2. What are the three characteristics of an isosceles triangle?

The characteristics of an isosceles triangle are as follows: There is agreement between two sides. The base of an isosceles triangle refers to the third side of the triangle, which is unequal to the other two sides. The two angles that are opposite the equal sides line up perfectly.

3. What about an isosceles triangle is always true?

When two sides of an isosceles triangle are equal, the angles across from those two sides likewise match up and are always equal.

4. How many different kinds of isosceles triangles exist?

The isosceles triangle is typically divided into several varieties, including the isosceles acute triangle. The right triangle isosceles. Obtuse, isosceles triangle.

5. Do all isosceles triangles look the same?

For a few reasons, all isosceles triangles are distinct from one another.
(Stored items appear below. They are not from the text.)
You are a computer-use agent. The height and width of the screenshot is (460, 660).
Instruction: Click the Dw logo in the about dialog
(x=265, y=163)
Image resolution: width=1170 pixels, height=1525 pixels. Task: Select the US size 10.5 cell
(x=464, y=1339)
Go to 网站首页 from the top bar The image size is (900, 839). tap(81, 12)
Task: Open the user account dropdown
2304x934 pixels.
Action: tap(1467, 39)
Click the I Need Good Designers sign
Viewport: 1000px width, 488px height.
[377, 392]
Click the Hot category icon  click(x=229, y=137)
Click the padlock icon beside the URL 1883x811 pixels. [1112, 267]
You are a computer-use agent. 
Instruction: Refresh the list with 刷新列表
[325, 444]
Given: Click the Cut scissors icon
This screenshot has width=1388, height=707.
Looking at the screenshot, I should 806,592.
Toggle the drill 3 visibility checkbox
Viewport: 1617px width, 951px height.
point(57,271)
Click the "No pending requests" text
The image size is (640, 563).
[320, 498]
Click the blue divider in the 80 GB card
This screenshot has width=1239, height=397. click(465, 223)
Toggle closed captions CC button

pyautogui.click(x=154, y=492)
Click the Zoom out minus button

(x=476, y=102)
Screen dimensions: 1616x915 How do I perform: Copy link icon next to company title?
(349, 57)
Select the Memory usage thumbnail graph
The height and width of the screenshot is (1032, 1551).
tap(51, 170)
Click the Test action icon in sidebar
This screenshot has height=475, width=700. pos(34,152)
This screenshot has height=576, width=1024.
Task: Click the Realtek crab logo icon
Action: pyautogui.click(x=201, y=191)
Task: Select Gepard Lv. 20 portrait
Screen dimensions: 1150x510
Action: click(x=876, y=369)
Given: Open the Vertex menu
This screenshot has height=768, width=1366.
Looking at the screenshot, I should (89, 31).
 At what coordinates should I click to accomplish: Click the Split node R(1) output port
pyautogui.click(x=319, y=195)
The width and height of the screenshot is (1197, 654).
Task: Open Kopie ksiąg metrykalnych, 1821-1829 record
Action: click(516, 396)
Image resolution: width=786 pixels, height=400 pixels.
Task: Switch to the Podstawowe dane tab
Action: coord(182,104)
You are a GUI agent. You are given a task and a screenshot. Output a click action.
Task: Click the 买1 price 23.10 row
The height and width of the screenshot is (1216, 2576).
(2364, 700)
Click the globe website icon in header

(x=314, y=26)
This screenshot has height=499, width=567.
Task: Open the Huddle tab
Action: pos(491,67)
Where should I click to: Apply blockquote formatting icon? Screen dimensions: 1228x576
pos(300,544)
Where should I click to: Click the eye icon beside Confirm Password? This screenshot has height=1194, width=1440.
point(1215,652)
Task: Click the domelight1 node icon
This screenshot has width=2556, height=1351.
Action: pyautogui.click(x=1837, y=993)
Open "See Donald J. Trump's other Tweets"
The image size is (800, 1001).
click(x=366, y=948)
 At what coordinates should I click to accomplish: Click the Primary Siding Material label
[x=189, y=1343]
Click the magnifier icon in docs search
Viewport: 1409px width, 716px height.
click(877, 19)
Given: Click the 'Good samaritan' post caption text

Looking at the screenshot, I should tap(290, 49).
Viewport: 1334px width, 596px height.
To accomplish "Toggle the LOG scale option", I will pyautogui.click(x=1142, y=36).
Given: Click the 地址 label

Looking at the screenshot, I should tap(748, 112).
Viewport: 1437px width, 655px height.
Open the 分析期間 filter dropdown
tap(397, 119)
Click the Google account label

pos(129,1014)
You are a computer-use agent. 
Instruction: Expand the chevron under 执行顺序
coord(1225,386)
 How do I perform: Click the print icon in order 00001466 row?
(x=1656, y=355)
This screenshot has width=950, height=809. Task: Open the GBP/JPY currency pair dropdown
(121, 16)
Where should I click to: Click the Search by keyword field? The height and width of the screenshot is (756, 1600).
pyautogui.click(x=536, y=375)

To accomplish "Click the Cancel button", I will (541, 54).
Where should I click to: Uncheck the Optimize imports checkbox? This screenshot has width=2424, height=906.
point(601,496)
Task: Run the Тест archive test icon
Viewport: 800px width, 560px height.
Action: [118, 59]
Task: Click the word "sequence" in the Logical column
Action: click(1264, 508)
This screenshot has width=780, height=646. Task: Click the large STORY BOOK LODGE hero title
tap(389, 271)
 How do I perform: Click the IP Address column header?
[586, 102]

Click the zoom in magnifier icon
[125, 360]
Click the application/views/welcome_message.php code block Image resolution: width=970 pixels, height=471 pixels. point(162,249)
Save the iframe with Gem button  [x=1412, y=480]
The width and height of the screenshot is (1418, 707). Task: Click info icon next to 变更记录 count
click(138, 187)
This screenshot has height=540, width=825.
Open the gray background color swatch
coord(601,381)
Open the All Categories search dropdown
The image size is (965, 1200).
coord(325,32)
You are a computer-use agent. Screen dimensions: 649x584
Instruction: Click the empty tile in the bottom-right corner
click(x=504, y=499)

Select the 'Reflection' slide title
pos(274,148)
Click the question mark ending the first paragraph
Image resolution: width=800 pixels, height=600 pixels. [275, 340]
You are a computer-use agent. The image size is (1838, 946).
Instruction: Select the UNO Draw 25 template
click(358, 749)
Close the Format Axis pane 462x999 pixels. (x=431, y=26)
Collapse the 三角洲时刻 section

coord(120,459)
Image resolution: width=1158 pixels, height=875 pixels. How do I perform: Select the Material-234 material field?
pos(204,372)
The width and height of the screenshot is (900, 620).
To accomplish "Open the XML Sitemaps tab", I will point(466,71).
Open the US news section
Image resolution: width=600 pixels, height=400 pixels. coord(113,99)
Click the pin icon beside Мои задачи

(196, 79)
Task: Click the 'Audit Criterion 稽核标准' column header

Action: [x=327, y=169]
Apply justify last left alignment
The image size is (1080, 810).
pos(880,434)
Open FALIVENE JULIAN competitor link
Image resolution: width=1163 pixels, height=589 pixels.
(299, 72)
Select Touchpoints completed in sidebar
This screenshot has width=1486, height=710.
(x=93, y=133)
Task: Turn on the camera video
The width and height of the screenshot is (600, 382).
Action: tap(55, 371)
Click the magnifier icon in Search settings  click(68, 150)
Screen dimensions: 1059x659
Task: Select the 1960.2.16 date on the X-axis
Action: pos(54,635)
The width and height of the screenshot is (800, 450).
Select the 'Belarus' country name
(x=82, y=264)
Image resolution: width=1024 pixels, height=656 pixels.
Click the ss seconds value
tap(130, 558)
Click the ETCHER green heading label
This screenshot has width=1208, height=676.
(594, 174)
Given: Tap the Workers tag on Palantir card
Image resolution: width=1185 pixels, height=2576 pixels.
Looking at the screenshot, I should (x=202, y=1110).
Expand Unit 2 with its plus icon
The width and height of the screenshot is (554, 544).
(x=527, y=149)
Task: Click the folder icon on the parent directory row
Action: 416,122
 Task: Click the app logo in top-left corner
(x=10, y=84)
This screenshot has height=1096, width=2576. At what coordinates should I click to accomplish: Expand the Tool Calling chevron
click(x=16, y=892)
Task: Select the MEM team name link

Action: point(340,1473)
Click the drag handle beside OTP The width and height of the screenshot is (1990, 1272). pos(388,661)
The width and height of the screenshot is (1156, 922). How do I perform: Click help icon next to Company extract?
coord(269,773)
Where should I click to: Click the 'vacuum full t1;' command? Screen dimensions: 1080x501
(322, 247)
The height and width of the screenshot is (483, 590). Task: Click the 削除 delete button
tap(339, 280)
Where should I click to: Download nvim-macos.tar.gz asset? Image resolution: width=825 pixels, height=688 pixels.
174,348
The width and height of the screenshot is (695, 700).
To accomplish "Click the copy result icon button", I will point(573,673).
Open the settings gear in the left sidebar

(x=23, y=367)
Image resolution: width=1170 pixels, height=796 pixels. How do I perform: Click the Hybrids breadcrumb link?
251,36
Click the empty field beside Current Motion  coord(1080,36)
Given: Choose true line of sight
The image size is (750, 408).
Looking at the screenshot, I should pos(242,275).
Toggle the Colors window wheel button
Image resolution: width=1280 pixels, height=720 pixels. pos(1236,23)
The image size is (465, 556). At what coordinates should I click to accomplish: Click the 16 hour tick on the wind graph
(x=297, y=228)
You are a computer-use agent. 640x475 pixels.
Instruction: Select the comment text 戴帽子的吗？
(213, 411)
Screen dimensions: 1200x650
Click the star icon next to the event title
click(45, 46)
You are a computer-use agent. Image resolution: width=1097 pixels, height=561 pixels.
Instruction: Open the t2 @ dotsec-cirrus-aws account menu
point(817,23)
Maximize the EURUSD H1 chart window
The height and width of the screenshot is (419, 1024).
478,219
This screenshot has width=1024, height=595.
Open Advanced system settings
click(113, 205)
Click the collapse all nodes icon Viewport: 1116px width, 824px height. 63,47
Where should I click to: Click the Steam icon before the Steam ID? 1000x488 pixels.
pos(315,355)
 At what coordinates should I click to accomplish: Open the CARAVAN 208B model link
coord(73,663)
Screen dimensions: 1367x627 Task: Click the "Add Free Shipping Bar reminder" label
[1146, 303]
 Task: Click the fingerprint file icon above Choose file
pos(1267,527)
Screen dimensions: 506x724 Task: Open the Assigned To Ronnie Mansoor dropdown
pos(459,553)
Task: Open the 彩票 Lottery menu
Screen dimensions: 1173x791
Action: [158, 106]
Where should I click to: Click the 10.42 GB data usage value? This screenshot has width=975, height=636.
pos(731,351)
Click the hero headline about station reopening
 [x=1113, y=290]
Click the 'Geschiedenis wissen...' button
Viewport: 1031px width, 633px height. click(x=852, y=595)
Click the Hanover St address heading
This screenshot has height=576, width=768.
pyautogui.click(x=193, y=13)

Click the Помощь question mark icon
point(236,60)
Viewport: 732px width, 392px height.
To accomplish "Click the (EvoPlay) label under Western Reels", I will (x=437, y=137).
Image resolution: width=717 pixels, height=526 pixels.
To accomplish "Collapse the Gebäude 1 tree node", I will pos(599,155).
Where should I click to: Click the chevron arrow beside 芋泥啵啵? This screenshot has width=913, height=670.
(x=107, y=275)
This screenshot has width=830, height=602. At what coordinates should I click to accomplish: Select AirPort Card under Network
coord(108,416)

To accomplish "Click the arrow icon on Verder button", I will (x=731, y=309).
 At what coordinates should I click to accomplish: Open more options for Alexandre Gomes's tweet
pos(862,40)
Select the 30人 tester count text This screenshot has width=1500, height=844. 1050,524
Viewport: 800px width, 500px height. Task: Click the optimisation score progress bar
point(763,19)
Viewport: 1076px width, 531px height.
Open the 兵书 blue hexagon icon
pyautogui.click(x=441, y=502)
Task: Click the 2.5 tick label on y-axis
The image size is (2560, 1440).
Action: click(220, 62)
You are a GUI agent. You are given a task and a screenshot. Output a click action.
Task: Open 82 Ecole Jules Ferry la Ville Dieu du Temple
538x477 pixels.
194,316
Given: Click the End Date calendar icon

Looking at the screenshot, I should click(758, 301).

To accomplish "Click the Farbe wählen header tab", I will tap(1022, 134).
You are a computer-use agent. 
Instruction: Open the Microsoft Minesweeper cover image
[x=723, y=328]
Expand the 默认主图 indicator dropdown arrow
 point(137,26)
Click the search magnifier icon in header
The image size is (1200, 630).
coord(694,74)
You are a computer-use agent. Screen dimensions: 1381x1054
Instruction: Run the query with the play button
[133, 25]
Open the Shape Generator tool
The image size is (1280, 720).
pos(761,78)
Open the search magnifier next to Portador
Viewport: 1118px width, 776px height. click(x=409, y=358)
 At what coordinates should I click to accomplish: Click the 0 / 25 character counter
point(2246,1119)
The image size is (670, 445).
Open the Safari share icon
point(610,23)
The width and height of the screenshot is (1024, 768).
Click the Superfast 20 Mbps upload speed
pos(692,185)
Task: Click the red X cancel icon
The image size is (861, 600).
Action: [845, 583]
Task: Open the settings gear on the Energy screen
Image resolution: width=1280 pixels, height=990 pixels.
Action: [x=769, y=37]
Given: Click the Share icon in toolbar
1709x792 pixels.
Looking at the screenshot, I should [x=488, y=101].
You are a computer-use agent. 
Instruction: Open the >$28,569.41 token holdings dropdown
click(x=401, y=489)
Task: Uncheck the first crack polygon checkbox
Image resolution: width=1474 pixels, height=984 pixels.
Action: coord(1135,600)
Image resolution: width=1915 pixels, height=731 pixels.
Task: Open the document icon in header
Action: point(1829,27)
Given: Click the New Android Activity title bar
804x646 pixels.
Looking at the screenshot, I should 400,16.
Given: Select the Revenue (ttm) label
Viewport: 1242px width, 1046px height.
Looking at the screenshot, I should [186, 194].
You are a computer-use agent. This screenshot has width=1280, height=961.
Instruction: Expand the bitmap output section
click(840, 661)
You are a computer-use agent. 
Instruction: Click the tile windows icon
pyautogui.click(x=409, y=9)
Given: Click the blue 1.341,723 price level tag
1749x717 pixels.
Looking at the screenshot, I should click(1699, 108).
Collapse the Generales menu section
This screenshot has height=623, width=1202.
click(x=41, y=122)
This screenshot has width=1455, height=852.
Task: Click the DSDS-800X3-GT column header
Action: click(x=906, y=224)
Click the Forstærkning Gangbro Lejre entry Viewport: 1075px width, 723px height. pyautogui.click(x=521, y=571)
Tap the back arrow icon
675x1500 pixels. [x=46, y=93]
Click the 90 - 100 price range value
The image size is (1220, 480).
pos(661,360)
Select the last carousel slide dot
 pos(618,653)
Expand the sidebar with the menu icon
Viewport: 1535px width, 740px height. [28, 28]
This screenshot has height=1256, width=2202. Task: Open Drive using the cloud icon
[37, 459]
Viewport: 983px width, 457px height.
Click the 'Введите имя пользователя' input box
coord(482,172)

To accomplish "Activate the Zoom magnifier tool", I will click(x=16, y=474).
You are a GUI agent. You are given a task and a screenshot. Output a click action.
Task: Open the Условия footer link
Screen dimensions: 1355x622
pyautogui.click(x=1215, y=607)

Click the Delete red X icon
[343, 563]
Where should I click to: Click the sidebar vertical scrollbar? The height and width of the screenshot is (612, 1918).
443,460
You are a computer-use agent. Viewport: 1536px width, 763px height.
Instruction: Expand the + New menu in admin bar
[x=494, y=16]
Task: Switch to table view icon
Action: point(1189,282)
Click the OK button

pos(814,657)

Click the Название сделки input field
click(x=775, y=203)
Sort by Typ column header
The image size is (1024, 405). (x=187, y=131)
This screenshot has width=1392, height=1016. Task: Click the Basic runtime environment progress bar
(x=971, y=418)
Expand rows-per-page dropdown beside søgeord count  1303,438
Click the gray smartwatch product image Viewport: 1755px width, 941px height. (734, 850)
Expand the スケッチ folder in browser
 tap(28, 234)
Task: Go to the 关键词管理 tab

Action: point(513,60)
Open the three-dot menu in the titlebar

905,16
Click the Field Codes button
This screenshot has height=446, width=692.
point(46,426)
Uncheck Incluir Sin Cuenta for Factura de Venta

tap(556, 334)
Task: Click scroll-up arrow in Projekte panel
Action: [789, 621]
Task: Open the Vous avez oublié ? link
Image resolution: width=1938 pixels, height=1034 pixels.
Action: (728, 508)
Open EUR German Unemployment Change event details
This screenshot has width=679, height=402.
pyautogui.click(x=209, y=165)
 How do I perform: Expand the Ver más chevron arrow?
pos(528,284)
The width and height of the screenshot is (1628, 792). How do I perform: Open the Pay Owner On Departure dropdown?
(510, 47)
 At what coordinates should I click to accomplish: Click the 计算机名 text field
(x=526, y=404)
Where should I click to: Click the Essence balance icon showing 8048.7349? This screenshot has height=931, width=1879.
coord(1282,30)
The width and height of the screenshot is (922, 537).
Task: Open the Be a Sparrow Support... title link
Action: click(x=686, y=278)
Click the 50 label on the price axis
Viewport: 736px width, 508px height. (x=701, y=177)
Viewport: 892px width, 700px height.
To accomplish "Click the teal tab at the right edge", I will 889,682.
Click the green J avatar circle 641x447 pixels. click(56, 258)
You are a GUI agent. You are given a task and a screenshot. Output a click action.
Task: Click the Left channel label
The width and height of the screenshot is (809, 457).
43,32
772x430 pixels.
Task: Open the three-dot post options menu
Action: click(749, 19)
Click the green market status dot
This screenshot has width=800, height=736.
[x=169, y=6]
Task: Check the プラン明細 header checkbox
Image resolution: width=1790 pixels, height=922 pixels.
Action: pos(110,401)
The two equal sides can have the same length, but the base and base angles, as well as the measure of the angle between the two equal sides, will alter.

6. What are the isosceles triangle's five characteristics?

The properties of an isosceles triangle are as follows −

• It has two sides that are the same length.

• The opposite angles of equal sides have identical measurements.

• The perpendicular bisector of the base BC is the height from vertex A to the base BC.

• The angle bisector of the vertex angle A is the height from vertex A to base BC.

7. Can the sides of an isosceles triangle be equal?

Any two sides that are equal have equal opposite angles since every equilateral triangle is likewise an isosceles triangle.

8. What is an acute isosceles?

An acute isosceles triangle will, by definition, have no angle greater than 90 degree, at least two sides that are congruent, and at least two corresponding angles.

9. Isosceles triangles sturdy?

The equilateral triangle and the isosceles triangle are the naturally strongest triangles since they both have equal sides. The two sides that meet at a 90 degree angle in the middle are the ones whose lengths ought to be equal.